Se você possui imóveis alugados, certamente já ouviu falar sobre a chegada do IBS (Imposto sobre Bens e Serviços) e da CBS (Contribuição sobre Bens e Serviços). Com a aprovação da Reforma Tributária, surgiu um grande receio entre os proprietários: o aluguel vai ficar mais caro? Eu, como pessoa física, vou pagar mais imposto?
Neste artigo, vamos desmistificar as novas regras e mostrar quem realmente será afetado a partir de janeiro de 2026.
O que muda com o IBS e a CBS nos aluguéis?
Atualmente, o proprietário pessoa física paga apenas o Imposto de Renda (IRPF) através do Carnê-Leão.

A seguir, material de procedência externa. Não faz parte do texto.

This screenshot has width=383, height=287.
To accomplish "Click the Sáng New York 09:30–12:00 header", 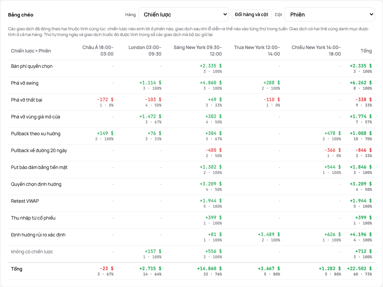I will [198, 51].
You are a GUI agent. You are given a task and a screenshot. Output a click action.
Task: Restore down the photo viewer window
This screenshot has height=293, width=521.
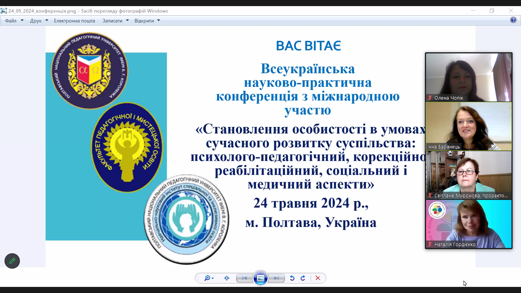point(492,11)
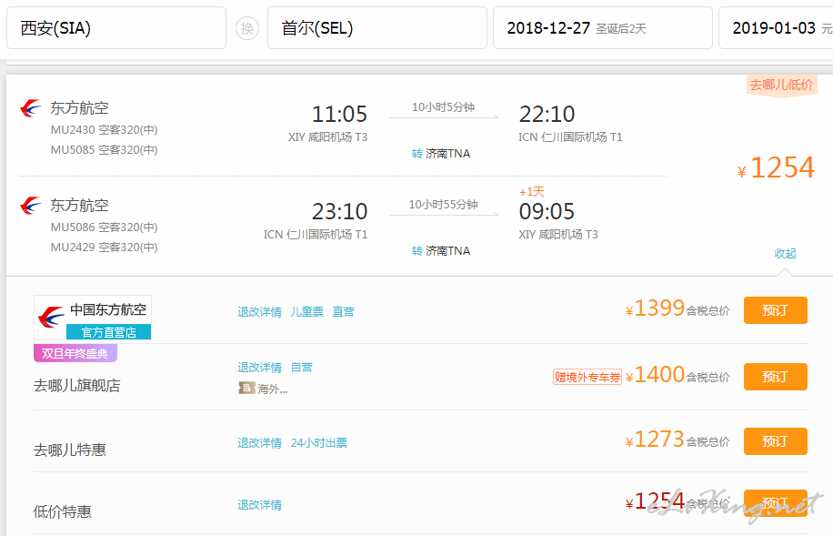Swap departure and destination cities

247,28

Com a reforma, o aluguel passa a ser considerado uma “prestação de serviço”, o que teoricamente atrairia os novos impostos (IBS e CBS).

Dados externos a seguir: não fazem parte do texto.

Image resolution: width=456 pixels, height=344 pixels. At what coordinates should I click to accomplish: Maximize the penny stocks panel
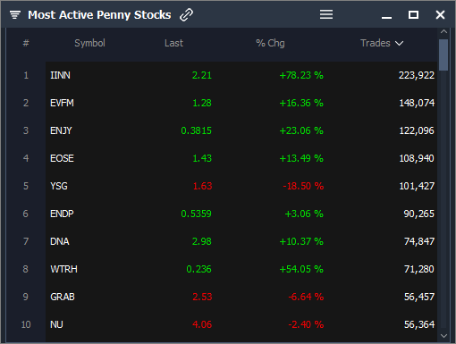(413, 14)
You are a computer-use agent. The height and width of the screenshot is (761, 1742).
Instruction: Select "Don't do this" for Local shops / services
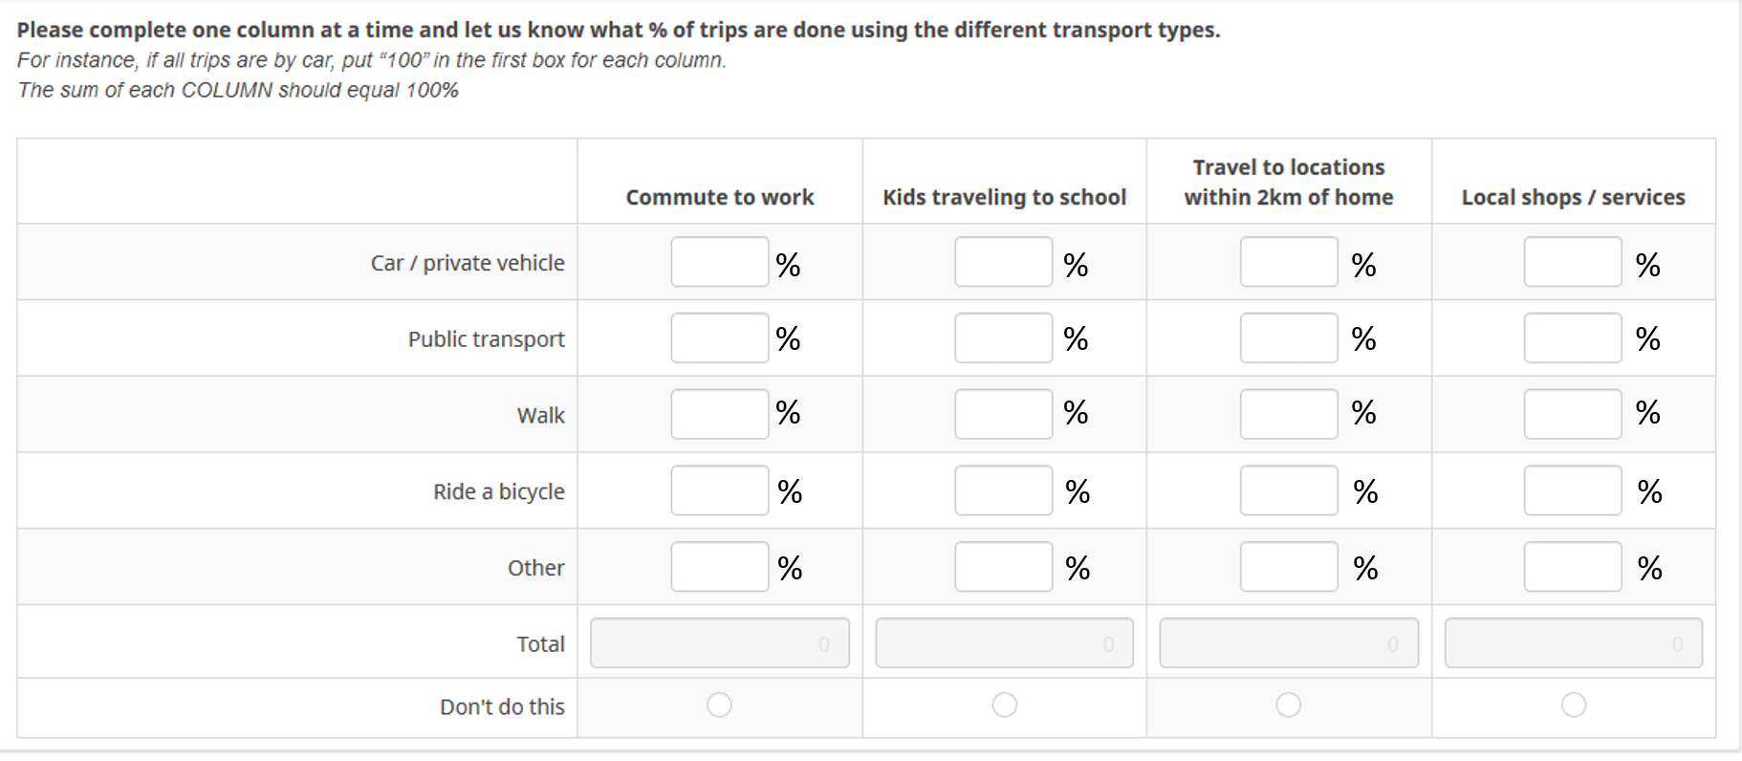tap(1573, 706)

No entanto, o governo criou uma trava para proteger o pequeno e médio locador.
A Regra dos R$ 240 mil: Você está isento?
De acordo com o texto do PLP 68/2024, existe um limite de faturamento para que a pessoa física seja considerada um “contribuinte” dos novos impostos.
- Limite de Isenção: Se a soma dos seus aluguéis não ultrapassar R$ 240 mil por ano (uma média de R$ 20 mil por mês), você não paga IBS nem CBS.

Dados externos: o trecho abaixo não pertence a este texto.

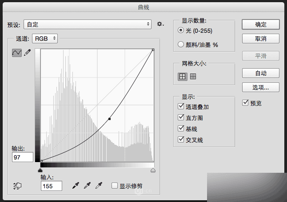
Task: Click the black point eyedropper
Action: [76, 186]
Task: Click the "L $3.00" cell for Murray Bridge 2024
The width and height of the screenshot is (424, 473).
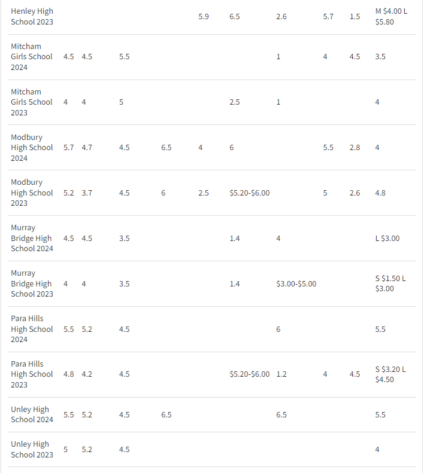Action: click(387, 238)
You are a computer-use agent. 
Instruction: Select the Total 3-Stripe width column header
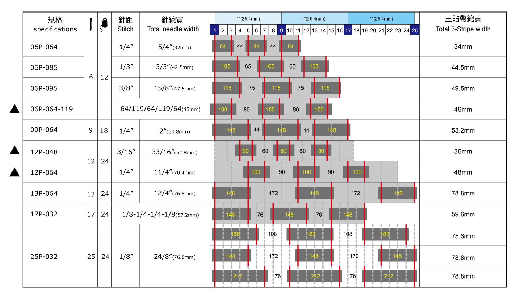coord(463,24)
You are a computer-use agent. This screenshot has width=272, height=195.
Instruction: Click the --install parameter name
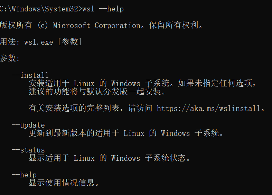30,75
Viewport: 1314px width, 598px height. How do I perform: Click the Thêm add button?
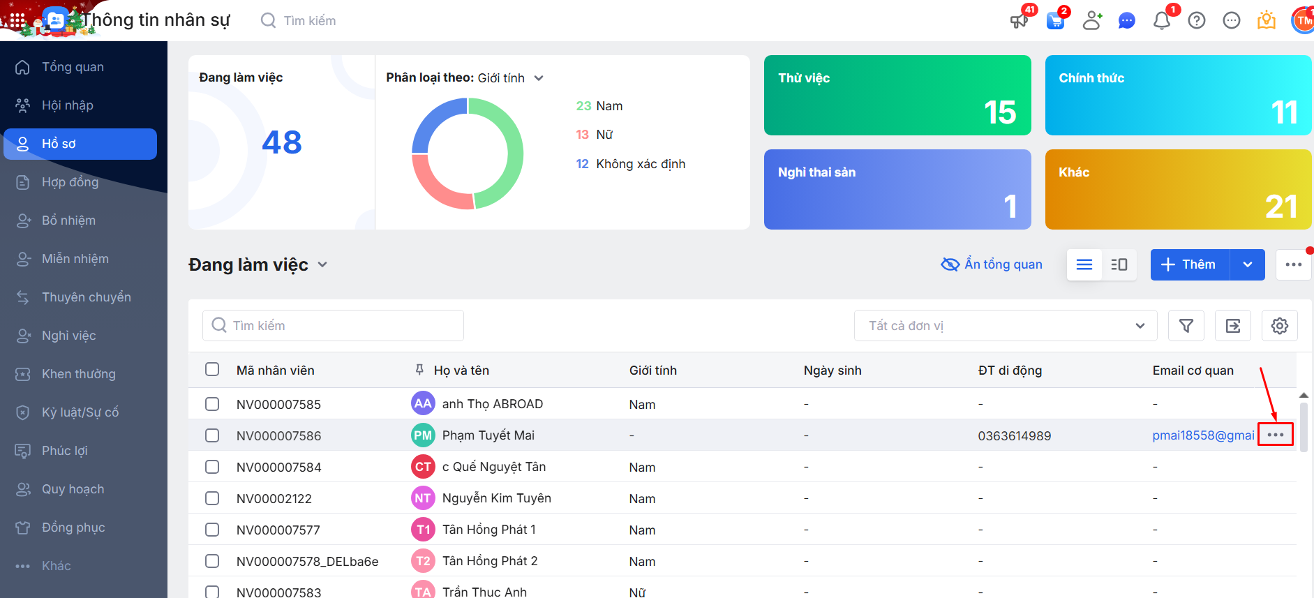click(x=1189, y=264)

- O que você continua pagando: Apenas o Imposto de Renda Pessoa Física, seguindo a tabela progressiva que já conhecemos.
Exemplo Prático:
Se você tem 5 ou 7 imóveis, mas a soma total da sua receita de locação é de R$ 14 mil mensais, seu faturamento anual será de R$ 168 mil. Portanto, você está abaixo do limite e a reforma tributária não aumenta sua carga de impostos.
Quando a tributação começa a valer?
O cronograma da reforma é gradual:
- 2026: Início da cobrança com alíquotas de teste (0,1% para CBS e 0,01% para IBS).
- 2027: Extinção do PIS/COFINS e entrada plena da CBS.
- 2029 a 2032: Redução gradual do ICMS/ISS e entrada do IBS.
- 2033: Sistema novo operando integralmente.
Conclusão
A Reforma Tributária foca em grandes operadores e locações comerciais de alto volume. Para o cidadão que investe em imóveis residenciais como forma de complemento de renda e não atinge o teto de R$ 20 mil mensais, a rotina tributária permanece praticamente a mesma.
Dica do Especialista: Ter uma administração profissional é fundamental para garantir que seus contratos estejam adequados e que você não pague impostos desnecessários por erro de declaração.